Exercise aim:
Word for word, copy out the entries below, but not the pictures in them.

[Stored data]
▬▬▬
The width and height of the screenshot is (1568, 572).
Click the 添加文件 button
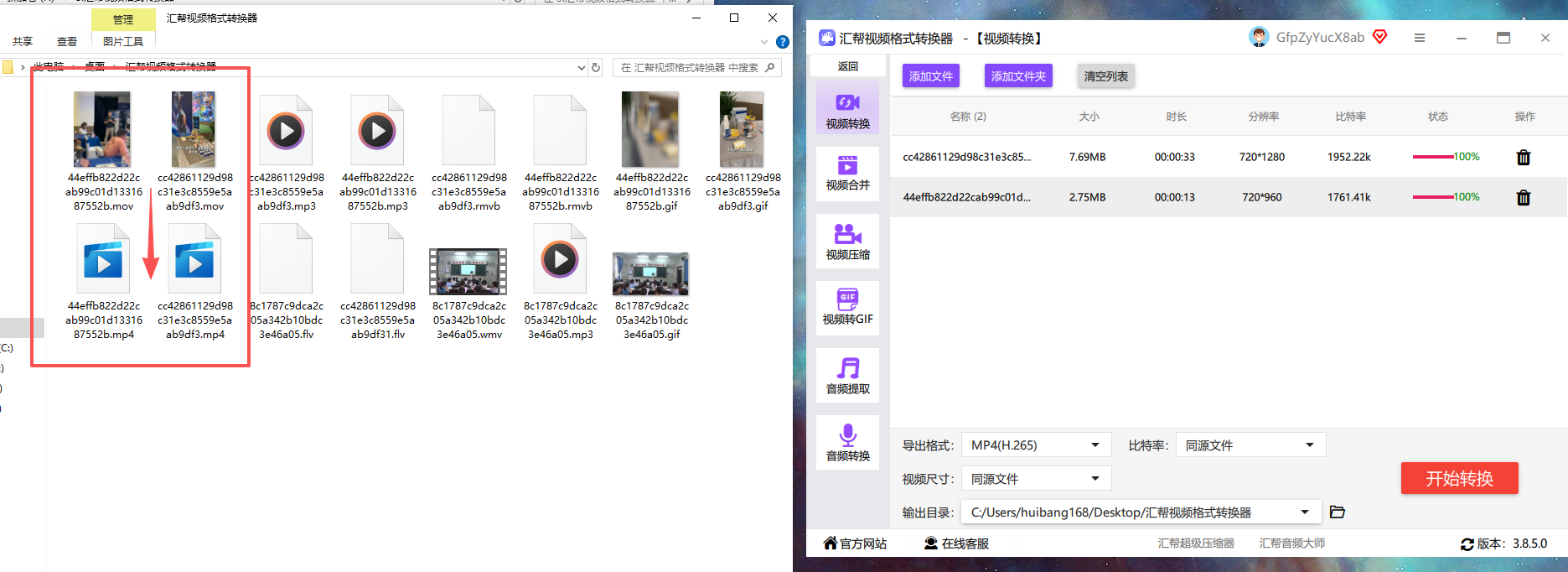[x=931, y=76]
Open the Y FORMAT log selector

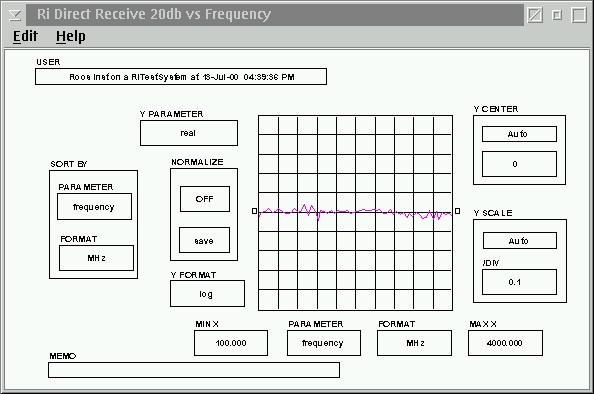coord(207,294)
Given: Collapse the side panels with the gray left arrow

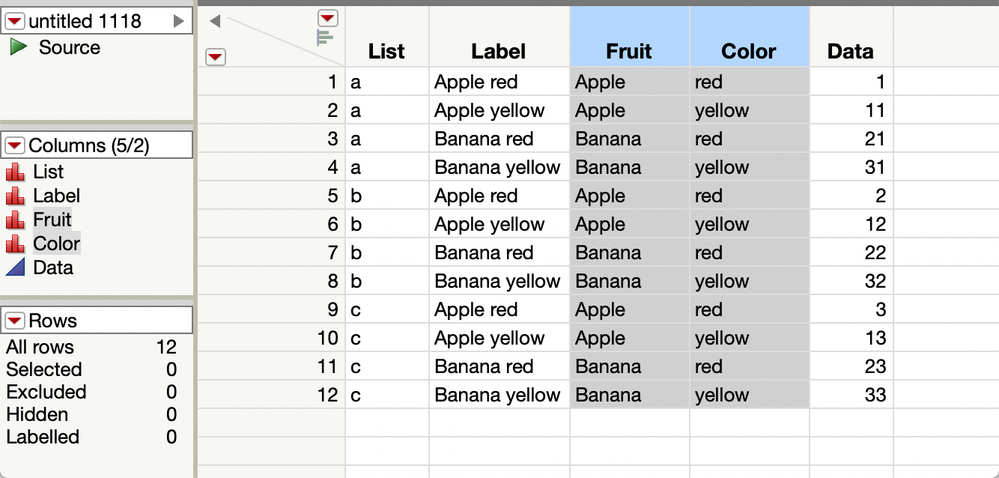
▬▬▬
Finished task:
The width and height of the screenshot is (1568, 572).
Click the 添加文件 button
[x=931, y=76]
Open the Y FORMAT log selector

coord(207,294)
Given: Collapse the side panels with the gray left arrow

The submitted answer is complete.